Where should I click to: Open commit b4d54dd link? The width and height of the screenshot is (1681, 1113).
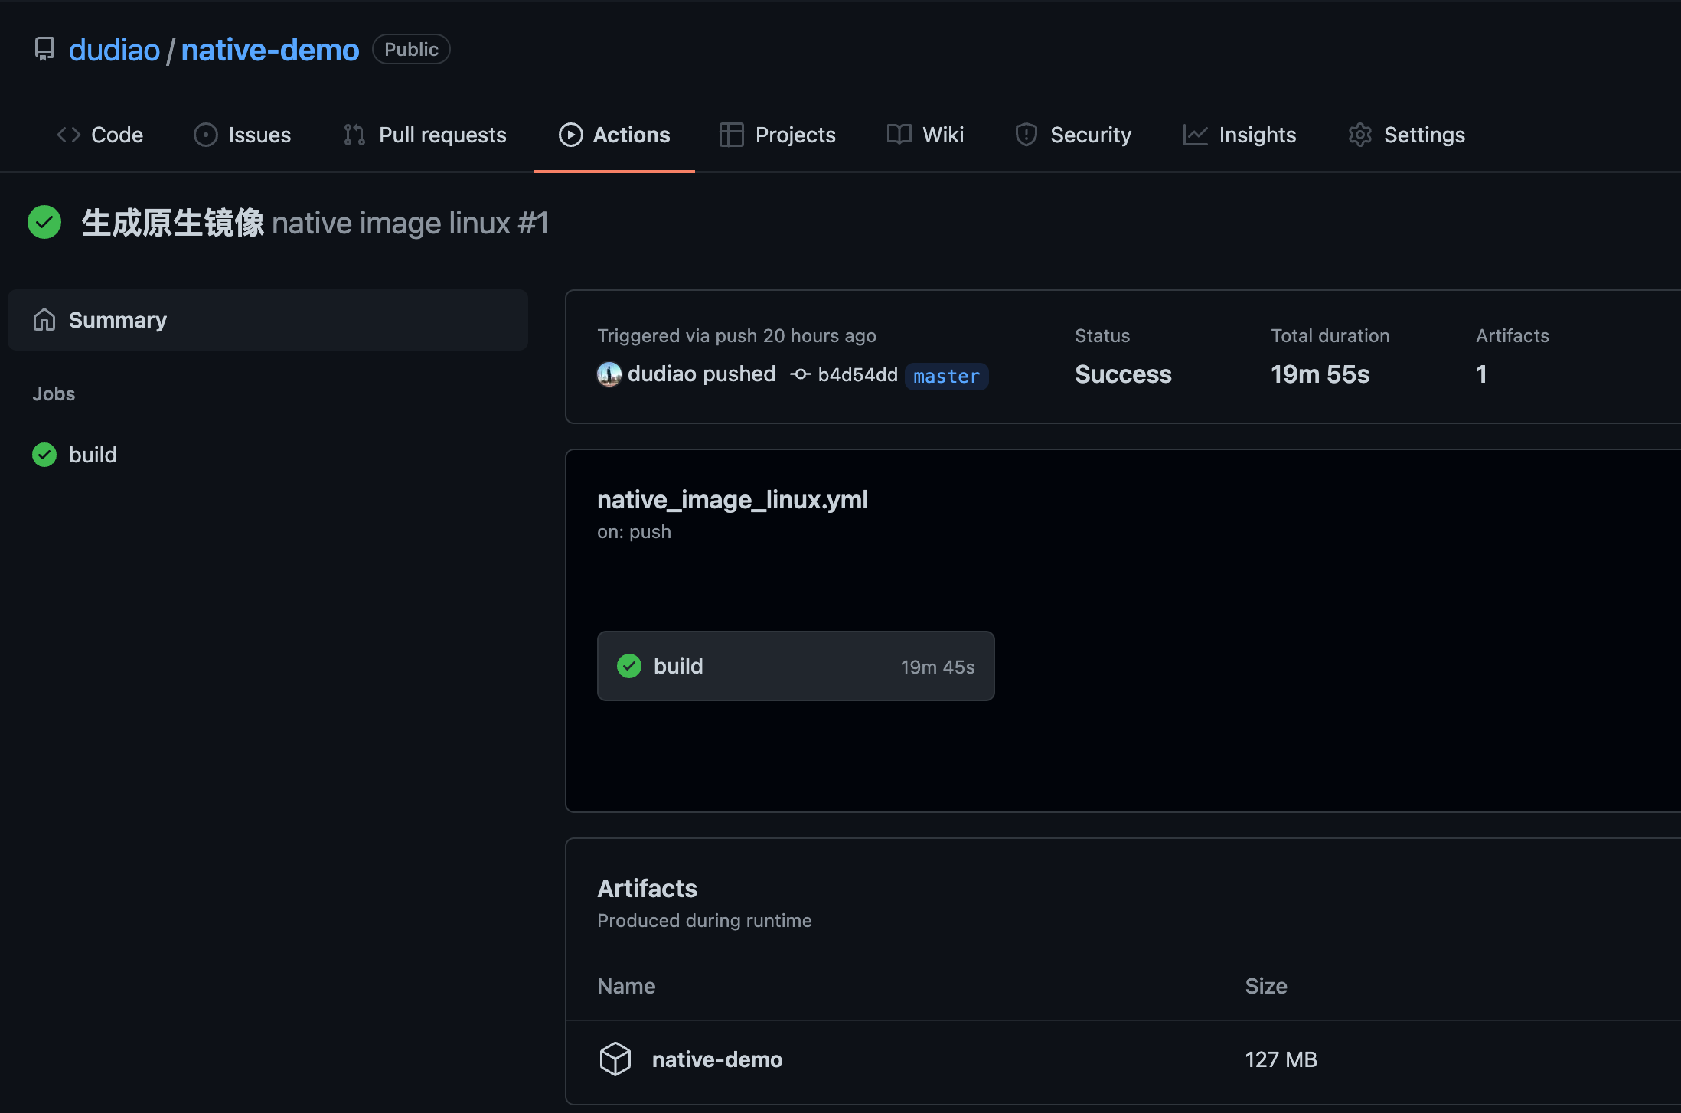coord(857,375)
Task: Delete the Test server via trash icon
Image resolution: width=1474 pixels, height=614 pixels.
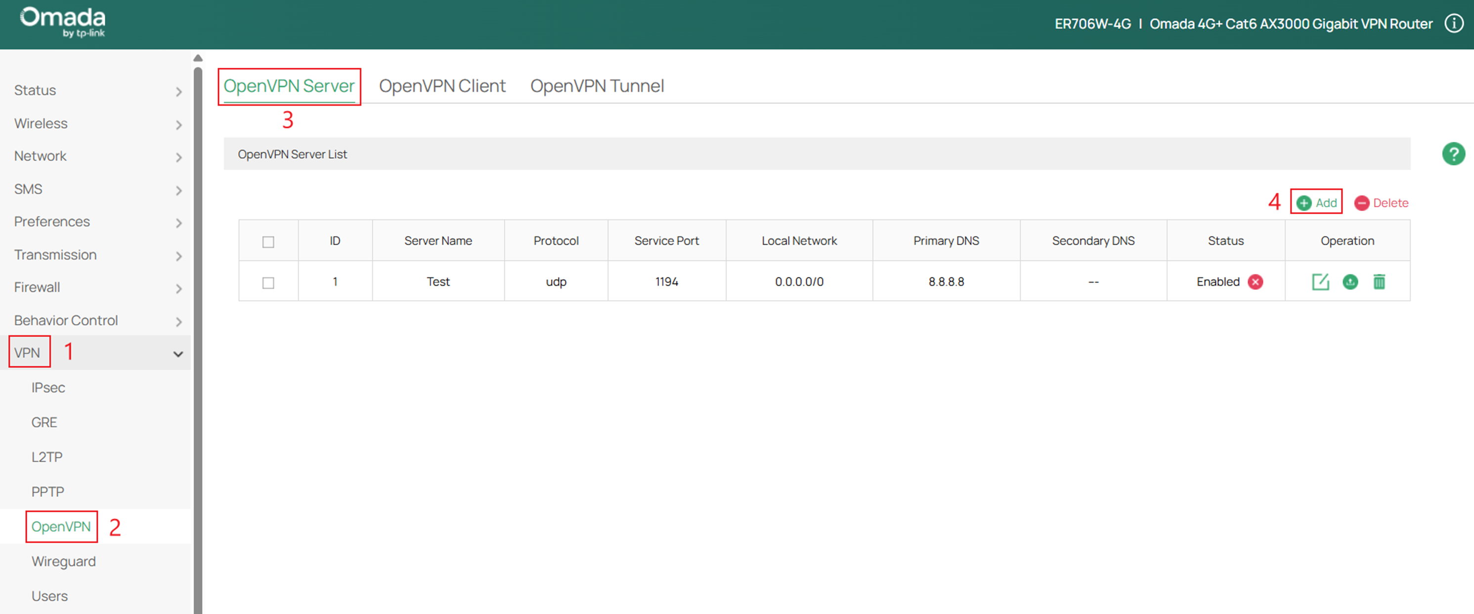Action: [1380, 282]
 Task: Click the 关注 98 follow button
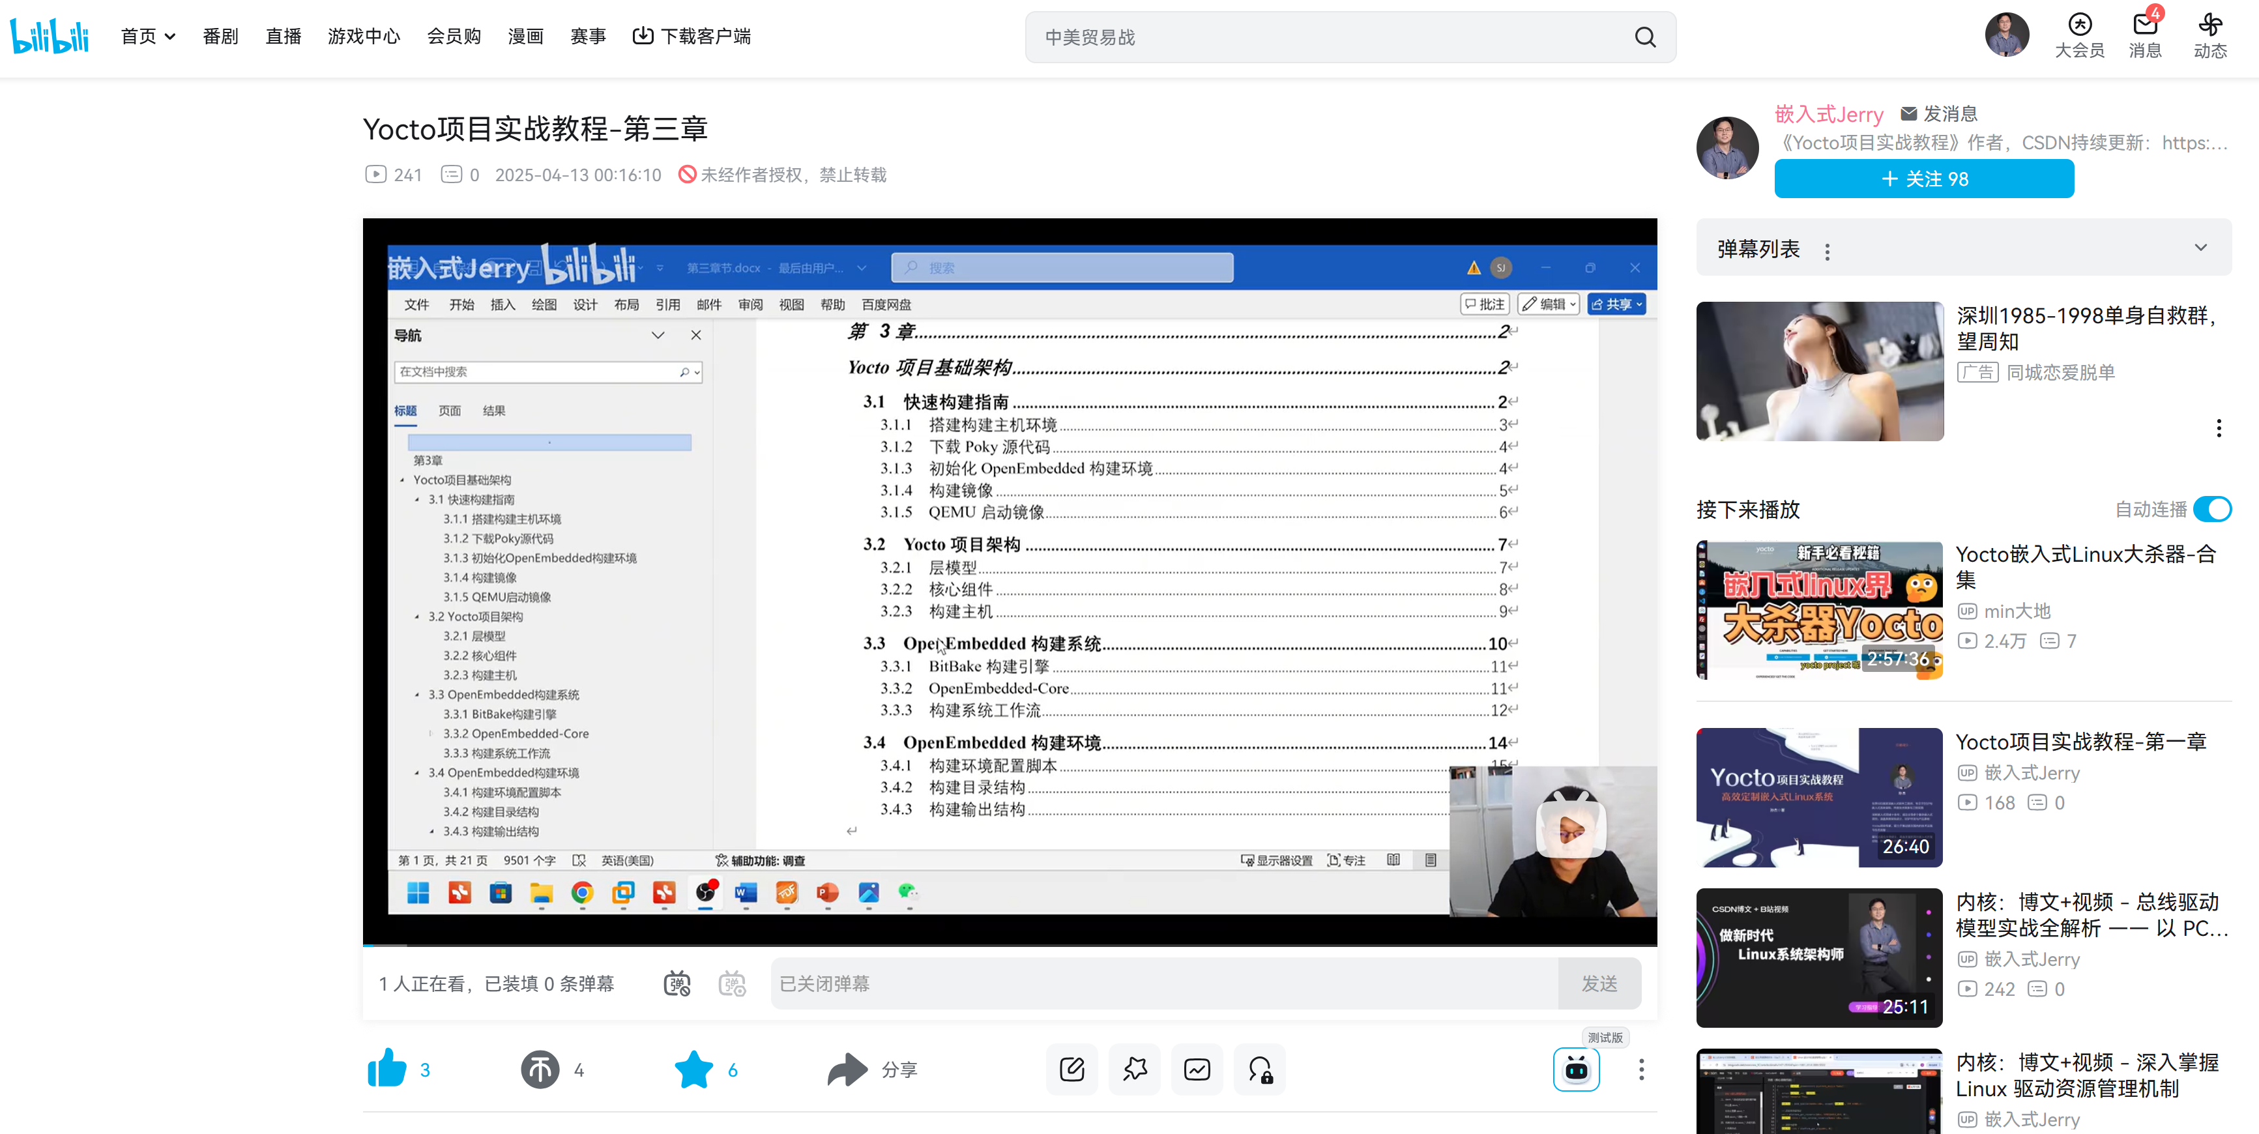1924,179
########
> [Required action] Your task is to retype the records above in full and exactly, omitting the pictures.

> [Result for this task]
Where should I click to: Open commit b4d54dd link? The width and height of the screenshot is (1681, 1113).
coord(857,375)
Task: Delete the Test server via trash icon
Image resolution: width=1474 pixels, height=614 pixels.
Action: [1380, 282]
 Task: Click the 关注 98 follow button
1924,179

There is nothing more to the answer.